→ **作業要件**
1. 河内長野市内で見つけた壁についての文書抜粋によると、その壁はどの交差点のところにありますか。
2. 文書抜粋の「奥河内から情報発信奥河内地域文筆家(河内長野市・富田林市)」から「きに作られたものでしょうか?」までを、一字も変えずに繰り返してください。

→ **文書抜粋**
+ + + +
奥河内から情報発信奥河内地域文筆家(河内長野市・富田林市)

公共交通派である私は、歩いていて偶然に見つけるものが本当に多く、その正体を後で調べるのがライフワークとなってきています。さて今回も河内長野市内を歩いていて偶然に見つけたもの。場所は南花台の下側にありました。

場所を確認しましょう。南花台の北側を切り裂くように続いている国道371号線沿いにその壁を見つけました。

壁は高向南(楠ヶ丘入口)交差点のところにあります。南花台のエリアにありながら高向や楠ヶ丘との接点にこの壁があります。また壁の上には住宅が見えますが、位置的に南花台の住宅と考えられます。

改めて見てみましょう。無機質に見えるコンクリートに、少しデザインを加えるだけで、ずいぶんと雰囲気が変わりますね。南花台を造成するときに作られたものでしょうか?
+ + + +
→ **提供データ**
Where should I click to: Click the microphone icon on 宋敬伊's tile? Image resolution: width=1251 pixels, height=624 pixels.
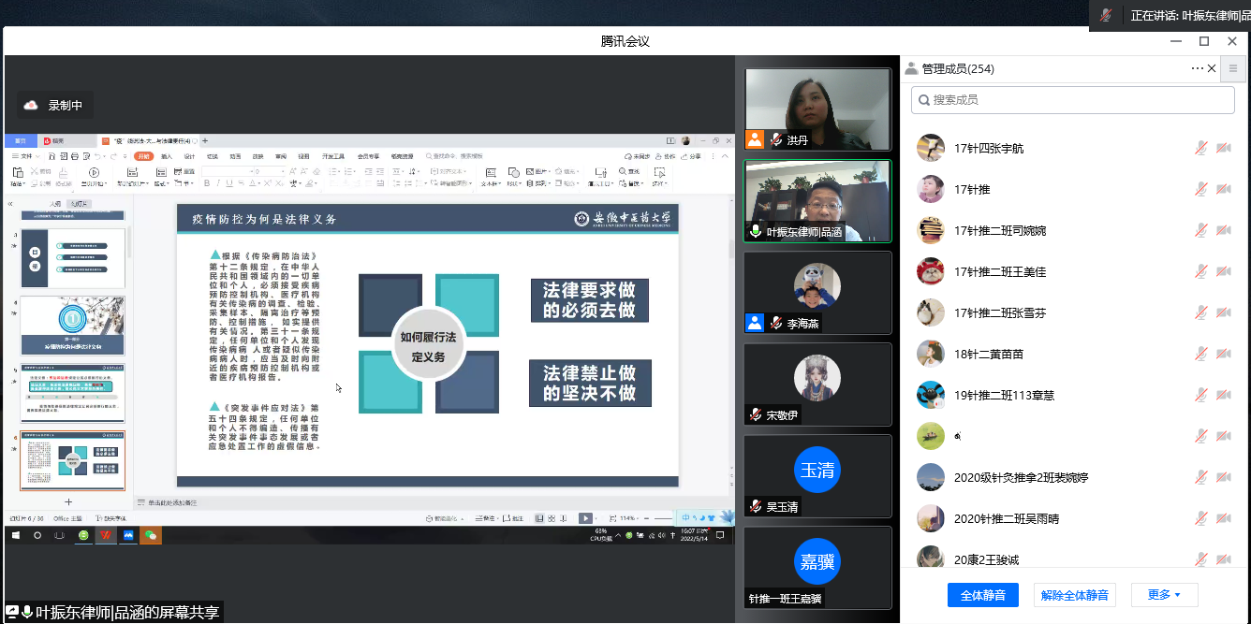[x=756, y=414]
+ + + +
→ **作業結果**
1. 高向南(楠ヶ丘入口)交差点のところにあります。

2.
奥河内から情報発信奥河内地域文筆家(河内長野市・富田林市)

公共交通派である私は、歩いていて偶然に見つけるものが本当に多く、その正体を後で調べるのがライフワークとなってきています。さて今回も河内長野市内を歩いていて偶然に見つけたもの。場所は南花台の下側にありました。

場所を確認しましょう。南花台の北側を切り裂くように続いている国道371号線沿いにその壁を見つけました。

壁は高向南(楠ヶ丘入口)交差点のところにあります。南花台のエリアにありながら高向や楠ヶ丘との接点にこの壁があります。また壁の上には住宅が見えますが、位置的に南花台の住宅と考えられます。

改めて見てみましょう。無機質に見えるコンクリートに、少しデザインを加えるだけで、ずいぶんと雰囲気が変わりますね。南花台を造成するときに作られたものでしょうか?